Learn more on how Testing on Minidumps works or how to Integrate custom SHACL tests.

Improve the DBpedia ontology with DBpedia Archivo

Archivo automatically crawls and tests ontologies, so check out the info-page of the DBpedia ontology for the results in each version. The red ✘ marks a failed test, and a click on it reveals the report with the problems. Since most tests are SHACL-tests here is a quick tutorial how to evaluate SHACL-reports:

  • Every instance of sh:ValidationResult is a failed test.
  • sh:focusNode points to the problematic Node.
  • sh:resultPath is the the property where the problem ocurred.
  • sh:resultSeverity is the severity of the problem:
    • sh:Info is just an information and does not necessarily need a fix
    • sh:Warning is a non-critical warning and should probably be fixed
    • sh:Violation is a critical problem and should be fixed as soon as possible
  • sh:sourceConstraintComponent points out what the problem is: For example sh:NodeKindConstraintComponent means that the object of the focusNode resultPath object is not the right kind of value (e.g xsd:string instead of IRI) read more.
  • sh:resultMessage gives a short human readable explaination what the problem is.

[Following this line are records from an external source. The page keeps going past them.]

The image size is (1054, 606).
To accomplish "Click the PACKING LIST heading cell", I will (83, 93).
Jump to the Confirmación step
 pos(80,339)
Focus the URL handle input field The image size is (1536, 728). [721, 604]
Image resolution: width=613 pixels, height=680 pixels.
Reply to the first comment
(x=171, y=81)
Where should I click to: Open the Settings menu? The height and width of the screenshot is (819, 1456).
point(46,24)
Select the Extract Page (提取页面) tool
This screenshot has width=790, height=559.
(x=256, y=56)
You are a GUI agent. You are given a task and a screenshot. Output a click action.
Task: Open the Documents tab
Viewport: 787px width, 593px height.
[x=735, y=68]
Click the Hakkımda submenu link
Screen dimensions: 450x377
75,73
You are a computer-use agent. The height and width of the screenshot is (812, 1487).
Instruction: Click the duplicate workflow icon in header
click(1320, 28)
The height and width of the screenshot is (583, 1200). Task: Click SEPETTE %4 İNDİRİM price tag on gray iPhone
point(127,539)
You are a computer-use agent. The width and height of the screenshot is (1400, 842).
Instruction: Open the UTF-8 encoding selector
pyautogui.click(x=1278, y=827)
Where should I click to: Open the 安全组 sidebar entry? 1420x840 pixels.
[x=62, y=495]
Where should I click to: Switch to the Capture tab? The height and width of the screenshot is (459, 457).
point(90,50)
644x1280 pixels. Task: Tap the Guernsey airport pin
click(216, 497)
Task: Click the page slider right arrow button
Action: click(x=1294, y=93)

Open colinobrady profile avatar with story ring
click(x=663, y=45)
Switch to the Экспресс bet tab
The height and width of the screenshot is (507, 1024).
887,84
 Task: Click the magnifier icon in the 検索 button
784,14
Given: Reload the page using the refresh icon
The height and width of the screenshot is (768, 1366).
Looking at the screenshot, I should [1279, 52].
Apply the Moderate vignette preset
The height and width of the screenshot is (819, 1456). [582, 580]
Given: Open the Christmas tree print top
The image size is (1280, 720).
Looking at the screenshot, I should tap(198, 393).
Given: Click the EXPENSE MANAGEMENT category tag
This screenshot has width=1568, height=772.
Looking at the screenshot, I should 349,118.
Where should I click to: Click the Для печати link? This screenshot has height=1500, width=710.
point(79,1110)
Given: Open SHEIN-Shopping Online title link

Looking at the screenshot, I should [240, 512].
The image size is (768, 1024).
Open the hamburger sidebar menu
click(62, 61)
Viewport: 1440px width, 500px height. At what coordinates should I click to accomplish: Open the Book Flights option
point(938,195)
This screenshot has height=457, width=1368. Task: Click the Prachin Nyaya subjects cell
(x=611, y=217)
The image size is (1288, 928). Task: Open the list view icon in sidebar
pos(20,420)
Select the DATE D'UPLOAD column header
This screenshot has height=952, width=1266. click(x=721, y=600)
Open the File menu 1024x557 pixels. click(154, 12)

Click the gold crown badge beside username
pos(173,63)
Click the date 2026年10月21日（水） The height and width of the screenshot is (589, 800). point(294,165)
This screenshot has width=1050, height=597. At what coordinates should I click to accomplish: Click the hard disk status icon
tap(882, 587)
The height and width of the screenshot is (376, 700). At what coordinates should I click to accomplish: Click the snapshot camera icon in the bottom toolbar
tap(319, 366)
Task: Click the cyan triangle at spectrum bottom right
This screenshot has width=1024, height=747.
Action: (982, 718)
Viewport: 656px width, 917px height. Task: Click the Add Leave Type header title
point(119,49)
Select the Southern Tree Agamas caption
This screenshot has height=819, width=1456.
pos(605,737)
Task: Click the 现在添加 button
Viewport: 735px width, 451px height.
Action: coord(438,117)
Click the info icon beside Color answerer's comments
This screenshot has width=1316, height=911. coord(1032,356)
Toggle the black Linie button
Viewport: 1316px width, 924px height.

Contribute additional datasets

We are open for data contributions from the community. Feel free to contribute and publish your data on the DBpedia Databus using the Databus Maven Plugin.

Many datasets have been already contributed by the community. Here are few examples:

TODO: add more datasets to the list

Upload external datasets or linksets

  • NOTE: we are working on a good process here, but it is easy to grep 'sameAs' from selected, vetted artifacts
  • see geonames
  • these can be loaded into the ID index and Fusion later.

DBpedia Strategic Objective: Health and quality of our core data and infrastructure

TODO: this section does not fit here, consider moving somewhere else or …

Copied from an email to the DBpedia Board, as is

In most cases, data is currently fixed by consumers, people download data or query the endpoint and then massage the data locally. Mappings.dbpedia.org was a first successful attempt to establish a principle where you could contribute to data quality at the source. There is often still no comparable model in other datasets. Data is either read-only or tedious to edit like copying values manually or ad-hoc with bots, which is a bad reuse pattern compared to linking/mapping and automatic ingestion. Here is a list of steps we have designed in the last two years to elevate the mappings model:

  • refactor into monthly extractions, so you get mappings.dbpedia.org effects and any software fixes sooner as incentive
  • DBpedians can post additional datasets on the bus like the already existing LHD dataset (https://databus.dbpedia.org/propan/lhd/linked-hypernyms/2016.04.01), DBTax, DBkWIK, DBpedia as Tables etc.
  • We built MARVIN a release bot, so there is always a working and running version of the extraction, which people can fork and start developing. We can also deploy some of these community forks on our servers, but it is preferred that they integrate them in the extraction framework or generate and store these extensions on their servers from where we copy them.
  • we started to add codeReferences, issuetracker and forum links to the data documentation, see e.g. here https://databus.dbpedia.org/dbpedia/mappings/instance-types/2019.08.01 where some of the docu was taken out of forum answers, which effectively helps us to centralize and improve documentation better.
  • together with Dimitris, we implemented IRI tests and SHACL tests on a minidump tested on each git commit of the extraction framework with Travis CI. We already successfully took feedback from the forum and issue tracker and encoded them in tests. We found this much less effort than before and we were better able to fix them. The next release on 7th of September incorporates these improvements already.
  • we will extend global.dbpedia.org into a debugging Data Browser, see https://global.dbpedia.org/?s=http://dbpedia.org/resource/DBpedia&p=http://dbpedia.org/ontology/status We can link it from the s and p’s of the main endpoint as well as any chapter deployments. I think Harald is currently reviving the Chapter Dockers and we have monthly data for all chapters. There is also a new User Script for Wikipedia. From this comparative data browser, we can link to the exact mapping to fix it.